On the pages of his works, Shakespeare demonstrated his knowledge of the four elements or beginnings, as the ancient natural philosophers argued that the world was composed of earth, water, air, and fire. In the Twelfth Night, Sir Toby said that life is made up of four elements. In Henry the Fifth, Dauphin describes Perseus’ horse as having air and fire in him, saying that the heavy elements, earth, and water, were manifested in him only when he patiently stood, ready to take the rider’s seat. The hints at the alchemy are also seen in Antony and Cleopatra. Cleopatra tells Aleksas, who came from Mark Antony, that the latter transformed lead into gold. Therefore, the theme of alchemy was very popular in the times of Shakespeare. For example, a friend of Shakespeare, an English playwright Benjamin Johnson, wrote a comedy titled The Alchemist.
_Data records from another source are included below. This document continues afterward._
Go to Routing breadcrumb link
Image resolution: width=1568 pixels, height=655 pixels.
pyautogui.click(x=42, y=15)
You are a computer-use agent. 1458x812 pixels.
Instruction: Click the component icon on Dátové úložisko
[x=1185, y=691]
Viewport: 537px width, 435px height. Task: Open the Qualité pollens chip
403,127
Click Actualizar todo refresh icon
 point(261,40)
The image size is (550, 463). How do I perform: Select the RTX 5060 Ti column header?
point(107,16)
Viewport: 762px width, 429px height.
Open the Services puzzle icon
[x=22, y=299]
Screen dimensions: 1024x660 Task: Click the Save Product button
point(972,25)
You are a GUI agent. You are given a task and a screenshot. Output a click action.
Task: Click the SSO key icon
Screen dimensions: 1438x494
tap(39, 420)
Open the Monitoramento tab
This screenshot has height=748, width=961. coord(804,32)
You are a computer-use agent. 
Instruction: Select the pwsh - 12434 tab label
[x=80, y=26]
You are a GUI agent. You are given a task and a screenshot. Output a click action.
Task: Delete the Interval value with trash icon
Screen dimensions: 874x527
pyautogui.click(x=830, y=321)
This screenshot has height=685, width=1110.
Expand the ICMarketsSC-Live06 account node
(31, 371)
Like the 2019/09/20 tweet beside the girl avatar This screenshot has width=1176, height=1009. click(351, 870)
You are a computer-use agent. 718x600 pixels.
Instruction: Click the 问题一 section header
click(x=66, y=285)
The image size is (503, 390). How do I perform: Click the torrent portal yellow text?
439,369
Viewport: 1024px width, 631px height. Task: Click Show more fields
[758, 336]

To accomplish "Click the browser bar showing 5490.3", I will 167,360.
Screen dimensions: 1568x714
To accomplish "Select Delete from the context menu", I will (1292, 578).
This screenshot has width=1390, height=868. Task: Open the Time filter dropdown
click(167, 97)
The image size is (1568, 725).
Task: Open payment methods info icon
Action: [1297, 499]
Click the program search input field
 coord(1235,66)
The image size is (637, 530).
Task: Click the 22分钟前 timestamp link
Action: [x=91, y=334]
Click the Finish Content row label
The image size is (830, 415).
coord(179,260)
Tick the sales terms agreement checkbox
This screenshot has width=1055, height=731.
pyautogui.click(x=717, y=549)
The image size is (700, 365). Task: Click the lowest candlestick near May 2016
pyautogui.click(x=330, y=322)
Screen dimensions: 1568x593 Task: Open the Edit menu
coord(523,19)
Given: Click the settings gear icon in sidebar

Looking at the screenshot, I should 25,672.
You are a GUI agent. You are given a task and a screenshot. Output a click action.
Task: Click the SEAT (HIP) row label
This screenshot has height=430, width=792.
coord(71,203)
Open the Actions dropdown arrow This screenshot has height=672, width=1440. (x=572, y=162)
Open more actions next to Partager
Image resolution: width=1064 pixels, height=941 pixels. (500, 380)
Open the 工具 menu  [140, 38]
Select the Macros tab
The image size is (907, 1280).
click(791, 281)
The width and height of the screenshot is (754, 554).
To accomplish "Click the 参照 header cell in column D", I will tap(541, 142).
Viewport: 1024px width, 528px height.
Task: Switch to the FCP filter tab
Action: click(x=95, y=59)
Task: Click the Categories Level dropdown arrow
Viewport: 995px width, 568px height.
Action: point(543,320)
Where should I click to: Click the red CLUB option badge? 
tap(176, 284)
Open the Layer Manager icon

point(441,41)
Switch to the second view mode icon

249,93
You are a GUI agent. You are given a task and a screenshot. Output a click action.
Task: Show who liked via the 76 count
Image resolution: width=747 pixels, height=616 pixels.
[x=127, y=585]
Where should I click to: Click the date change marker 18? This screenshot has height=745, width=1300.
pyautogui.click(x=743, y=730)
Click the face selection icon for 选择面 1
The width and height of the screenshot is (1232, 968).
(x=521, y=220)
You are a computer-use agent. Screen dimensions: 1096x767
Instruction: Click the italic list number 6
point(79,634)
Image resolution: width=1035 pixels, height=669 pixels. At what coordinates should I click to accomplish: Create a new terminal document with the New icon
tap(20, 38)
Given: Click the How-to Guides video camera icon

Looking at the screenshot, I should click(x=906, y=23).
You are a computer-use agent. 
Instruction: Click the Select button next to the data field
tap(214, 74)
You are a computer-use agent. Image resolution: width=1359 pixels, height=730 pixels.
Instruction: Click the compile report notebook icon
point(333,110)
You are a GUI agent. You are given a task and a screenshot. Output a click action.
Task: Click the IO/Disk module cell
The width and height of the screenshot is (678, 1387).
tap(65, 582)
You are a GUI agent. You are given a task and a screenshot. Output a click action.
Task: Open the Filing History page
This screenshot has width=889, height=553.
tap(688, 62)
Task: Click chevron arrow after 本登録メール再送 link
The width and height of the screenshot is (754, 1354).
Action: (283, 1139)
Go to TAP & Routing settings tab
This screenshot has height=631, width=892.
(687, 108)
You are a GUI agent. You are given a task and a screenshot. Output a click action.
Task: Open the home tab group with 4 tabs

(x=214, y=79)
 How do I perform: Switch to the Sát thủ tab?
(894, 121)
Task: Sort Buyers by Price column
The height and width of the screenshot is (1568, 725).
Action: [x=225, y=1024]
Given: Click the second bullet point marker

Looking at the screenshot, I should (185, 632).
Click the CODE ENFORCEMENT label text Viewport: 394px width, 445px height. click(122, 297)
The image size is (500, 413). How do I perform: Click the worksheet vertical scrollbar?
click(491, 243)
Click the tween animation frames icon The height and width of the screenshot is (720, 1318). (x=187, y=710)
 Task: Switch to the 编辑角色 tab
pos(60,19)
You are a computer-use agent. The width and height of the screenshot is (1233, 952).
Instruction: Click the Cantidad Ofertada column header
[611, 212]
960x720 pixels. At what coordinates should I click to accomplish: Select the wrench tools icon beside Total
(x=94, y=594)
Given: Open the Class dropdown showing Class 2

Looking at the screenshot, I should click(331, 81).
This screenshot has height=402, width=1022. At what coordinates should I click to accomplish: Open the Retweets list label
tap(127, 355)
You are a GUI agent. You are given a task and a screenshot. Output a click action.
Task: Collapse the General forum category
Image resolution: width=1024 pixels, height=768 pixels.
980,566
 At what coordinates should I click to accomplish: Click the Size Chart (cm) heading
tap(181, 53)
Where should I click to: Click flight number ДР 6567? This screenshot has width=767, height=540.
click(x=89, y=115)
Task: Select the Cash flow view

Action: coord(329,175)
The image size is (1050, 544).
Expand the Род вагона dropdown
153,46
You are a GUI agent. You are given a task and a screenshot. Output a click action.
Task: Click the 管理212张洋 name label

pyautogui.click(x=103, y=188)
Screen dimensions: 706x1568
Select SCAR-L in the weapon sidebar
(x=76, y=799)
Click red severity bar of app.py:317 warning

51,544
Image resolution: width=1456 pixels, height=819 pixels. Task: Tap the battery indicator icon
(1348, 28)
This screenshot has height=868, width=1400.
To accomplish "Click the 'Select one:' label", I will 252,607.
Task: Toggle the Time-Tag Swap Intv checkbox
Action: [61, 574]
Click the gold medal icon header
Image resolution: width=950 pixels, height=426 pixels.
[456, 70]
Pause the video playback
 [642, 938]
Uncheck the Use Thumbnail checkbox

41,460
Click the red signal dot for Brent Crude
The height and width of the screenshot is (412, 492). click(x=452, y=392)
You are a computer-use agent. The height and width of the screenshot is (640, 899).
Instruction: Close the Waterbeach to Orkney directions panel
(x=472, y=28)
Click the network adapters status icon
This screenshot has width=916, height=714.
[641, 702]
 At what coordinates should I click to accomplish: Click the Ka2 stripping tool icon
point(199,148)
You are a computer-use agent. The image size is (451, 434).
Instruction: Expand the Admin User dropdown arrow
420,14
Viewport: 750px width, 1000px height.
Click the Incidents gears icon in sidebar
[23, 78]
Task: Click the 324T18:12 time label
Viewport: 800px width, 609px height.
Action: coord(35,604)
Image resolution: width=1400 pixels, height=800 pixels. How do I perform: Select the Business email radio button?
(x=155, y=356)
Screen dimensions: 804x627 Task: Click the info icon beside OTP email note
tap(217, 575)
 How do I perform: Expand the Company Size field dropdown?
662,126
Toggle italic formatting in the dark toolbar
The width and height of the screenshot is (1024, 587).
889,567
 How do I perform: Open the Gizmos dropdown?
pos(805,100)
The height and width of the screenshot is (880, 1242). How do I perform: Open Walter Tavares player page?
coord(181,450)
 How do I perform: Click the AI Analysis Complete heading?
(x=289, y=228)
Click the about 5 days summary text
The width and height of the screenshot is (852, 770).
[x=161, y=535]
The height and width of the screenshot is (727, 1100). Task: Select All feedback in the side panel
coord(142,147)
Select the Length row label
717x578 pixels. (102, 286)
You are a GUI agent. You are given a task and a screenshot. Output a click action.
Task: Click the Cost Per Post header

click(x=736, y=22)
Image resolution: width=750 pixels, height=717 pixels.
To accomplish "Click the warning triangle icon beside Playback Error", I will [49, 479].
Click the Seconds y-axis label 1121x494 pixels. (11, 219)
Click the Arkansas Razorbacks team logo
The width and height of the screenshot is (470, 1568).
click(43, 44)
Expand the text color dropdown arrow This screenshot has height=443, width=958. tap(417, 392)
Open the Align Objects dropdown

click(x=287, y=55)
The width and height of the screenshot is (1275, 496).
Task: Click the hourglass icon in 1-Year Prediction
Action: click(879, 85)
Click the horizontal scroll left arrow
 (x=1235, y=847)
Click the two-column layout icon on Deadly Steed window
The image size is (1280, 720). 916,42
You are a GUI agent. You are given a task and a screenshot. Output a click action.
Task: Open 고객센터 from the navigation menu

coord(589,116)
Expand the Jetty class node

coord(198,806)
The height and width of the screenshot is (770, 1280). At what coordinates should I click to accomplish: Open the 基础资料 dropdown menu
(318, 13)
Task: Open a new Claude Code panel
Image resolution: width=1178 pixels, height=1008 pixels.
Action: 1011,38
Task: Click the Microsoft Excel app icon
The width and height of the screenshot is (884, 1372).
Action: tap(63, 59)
To evaluate the contribution of Shakespeare in science, it is necessary to adapt to the scientific meaning of his expressions to particular historical conditions. It is also important to bear in mind that an entirely unified approach to the artistic and scientific thinking patterns of Shakespeare’s characters does not allow us to reconstruct the real image of Shakespeare. It is believed that, in his time, Shakespeare was unknown. In addition, according to the vision of Shakespeare as an association of thousands of poets, he is not known until the end even today. Thus, Shakespeare is often considered immortal.

Conclusion

Alchemy involves changes in humans based on the metaphor of chemical transformations and the use of chemicals, as well as the attempts to obtain precious metals, elixirs, the philosopher’s stone, the universal solvent, drinking gold, and other substances that seem to have amazing properties. Alchemy endows people or substances with individual components such as mind, spirit, soul, body, or energy, attributing to them specific physical and chemical properties. In the history of science, alchemy has been used not only as an early form of chemistry or the study of nature but also as an early philosophical discipline.

Although alchemy appeared in ancient times, it became a phenomenon of medieval culture, which intertwined the original natural sciences view of the world with the idea of humans and society characteristic of the medieval culture. The main goal of alchemists was to search for the so-called philosopher’s stone, the great elixir, great magisterium, or red tincture, which was able to turn imperfect metals into gold.

Moreover, the magic philosopher’s stone was meant to ensure eternal youth, the cure of all diseases, wealth, and happiness. The alchemists’ actions proved that the latter likened themselves to God. That is why, in the Middle Ages, alchemy was considered heresy, and those people, who practiced it, were being hunted. However, alchemical themes became very popular at the beginning of the Renaissance period. Shakespeare is an example of a writer, whose works are full of implicit or explicit hints at the alchemical processes and the idea of turning other metals into gold, which was quite popular during that period.